→ **Source**
I suppose the title of this article appealed to some of you… But this article is about turning ‘regular’ portraits into portraits that leave a stronger impact and a three dimensions feeling in the frame. In this article I will explain the processing method and will teach you the tools to perform it yourselves. I assume that you are familiar with
Photoshop and despite this I’ll try to make the processing method as simple to understand as possible.
Introduction
Hesitation and dilemma… Despite this processing technique has been “circulating” the Internet for a while, few people are familiar with it. Every portrait I published with this processing technique (which was better than the basic photo) got enthusiastic responses such as “WOW! He really looks alive” “This really looks three-dimensional” “Roie! I want to have your baby!!” (well, the last one doesn’t really have to do with anything…). To disclose this technique is kind of like a magician revealing his trick, but since the knowledge came from the internet – it shall return to it.
What are the color channels?

→ **Tasks**
- A) In the portrait article, print the stretch from "Introduction" through "return to it.".
- B) Why does the author of the portrait article decide to reveal the processing technique even though doing so is like a magician revealing his trick?
- C) List each reader response that the portrait article quotes for the portraits processed with this technique.

→ **Extracted listing**
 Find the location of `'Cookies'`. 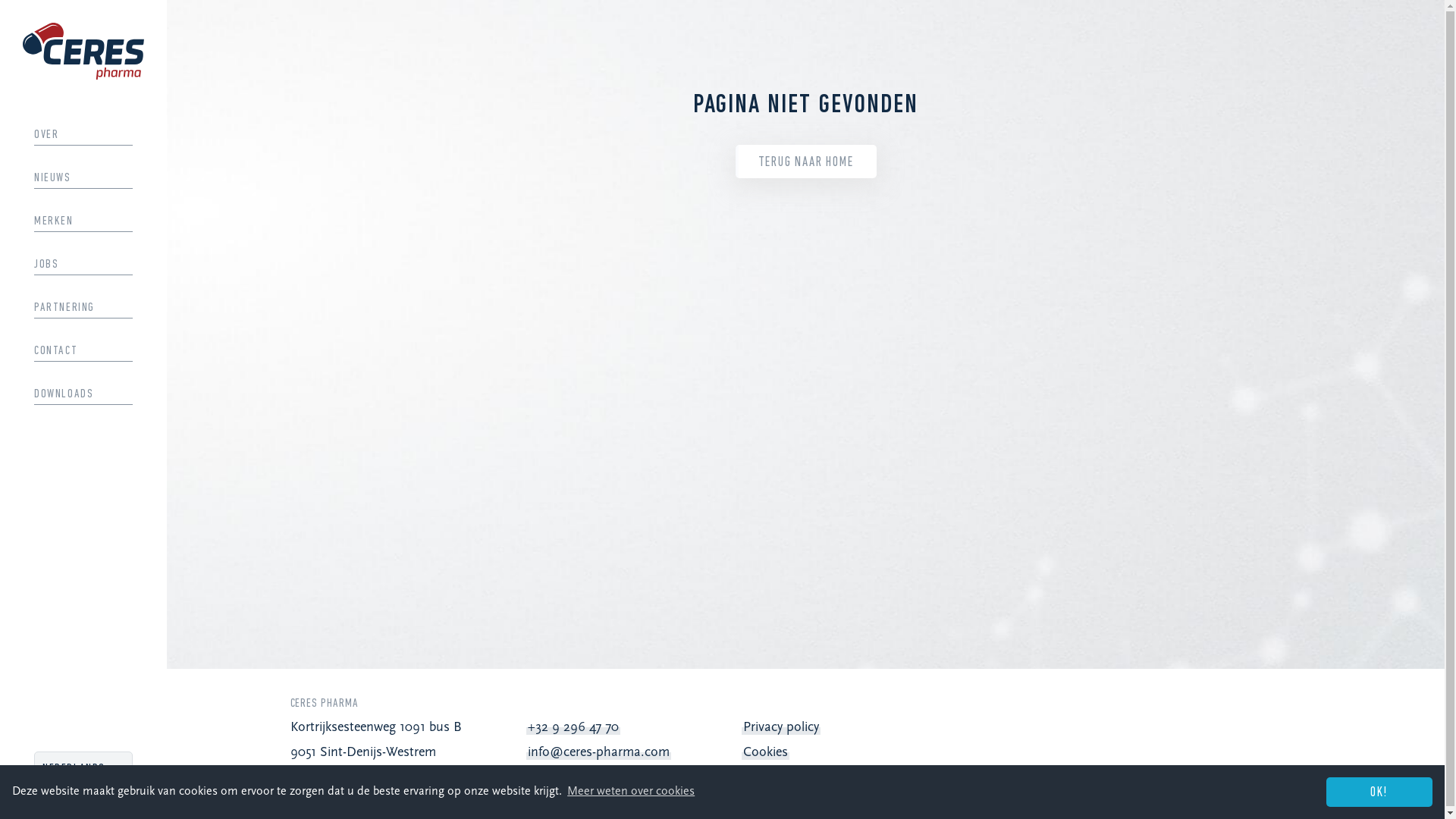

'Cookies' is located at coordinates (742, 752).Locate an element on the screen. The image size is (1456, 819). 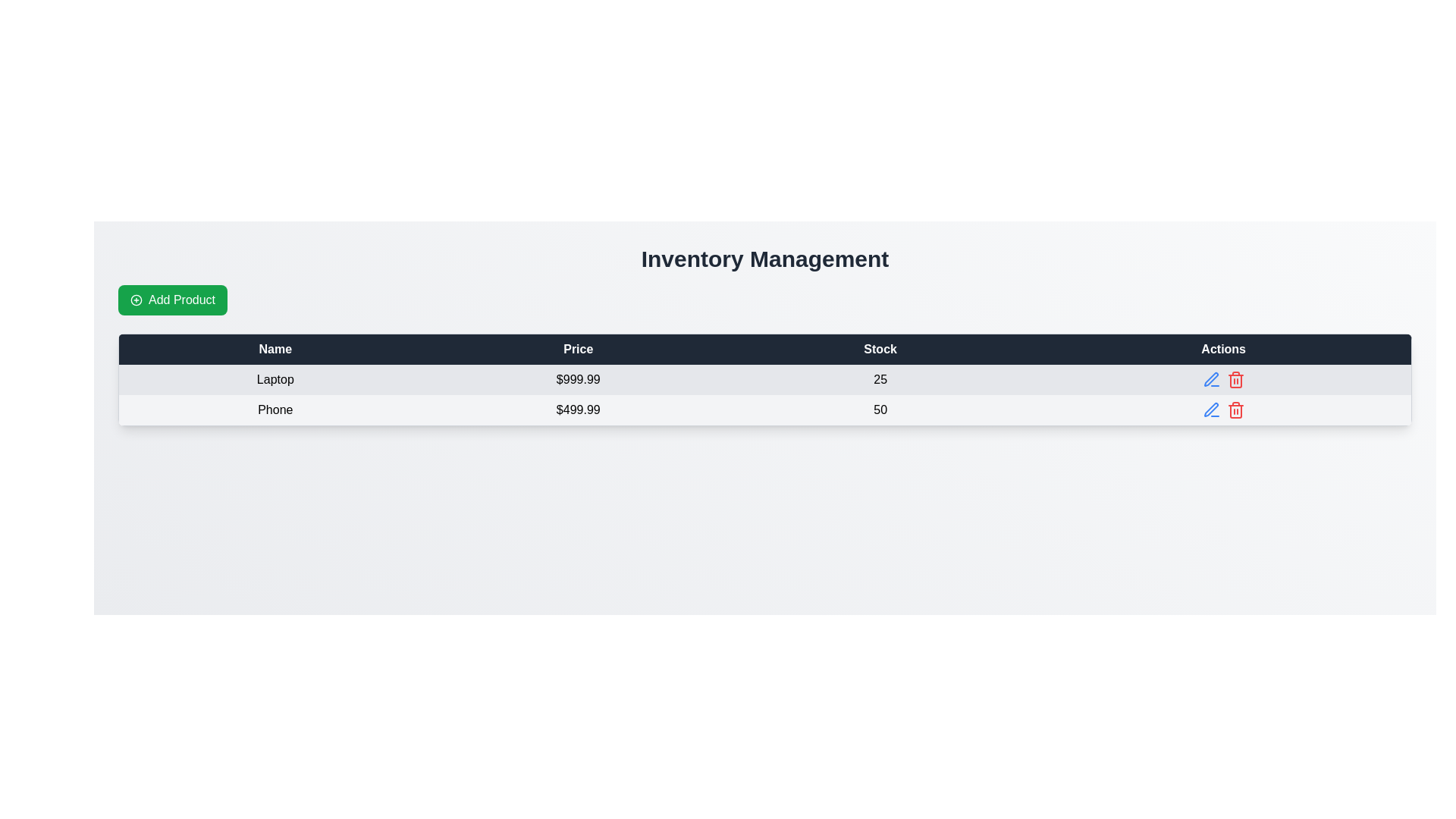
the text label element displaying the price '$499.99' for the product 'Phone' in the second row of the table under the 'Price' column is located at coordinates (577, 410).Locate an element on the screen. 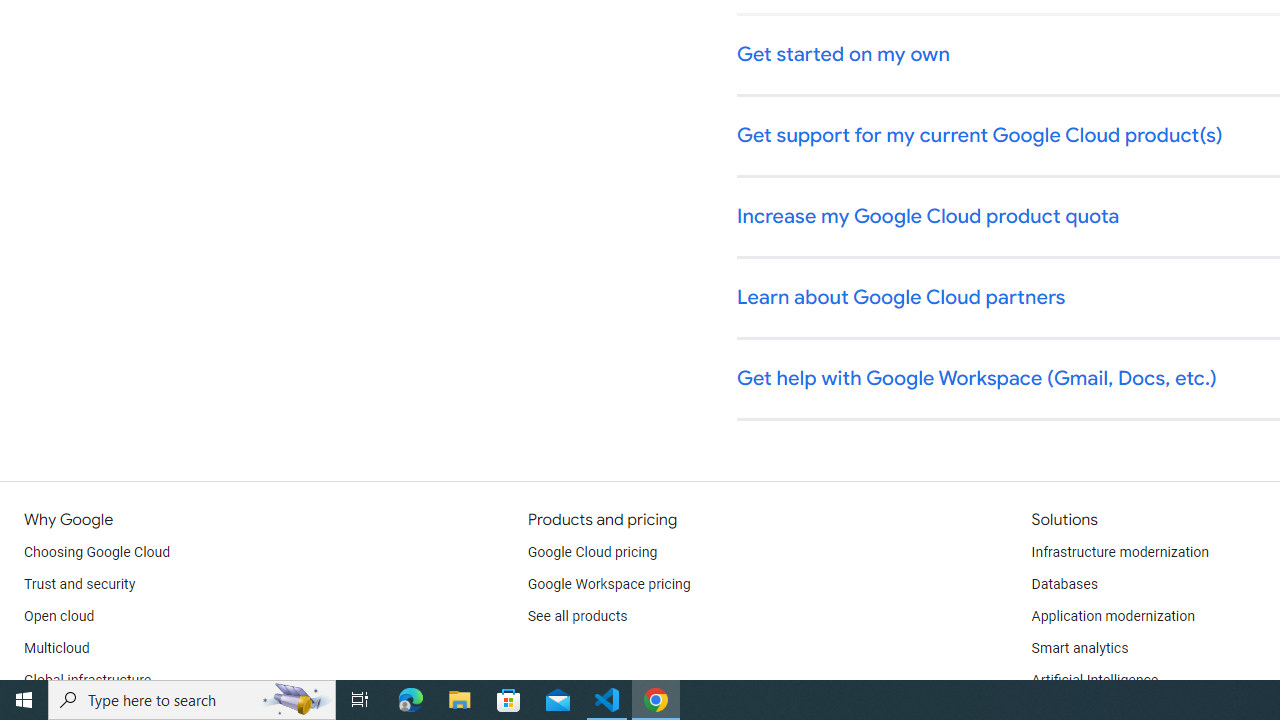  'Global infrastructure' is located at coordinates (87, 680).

→ **Outputs by task**
- A)
Introduction
Hesitation and dilemma… Despite this processing technique has been “circulating” the Internet for a while, few people are familiar with it. Every portrait I published with this processing technique (which was better than the basic photo) got enthusiastic responses such as “WOW! He really looks alive” “This really looks three-dimensional” “Roie! I want to have your baby!!” (well, the last one doesn’t really have to do with anything…). To disclose this technique is kind of like a magician revealing his trick, but since the knowledge came from the internet – it shall return to it.

- B) The author learned the technique from the Internet, so he feels it should go back to the Internet.

- C)
- "WOW! He really looks alive"
- "This really looks three-dimensional"
- "Roie! I want to have your baby!!"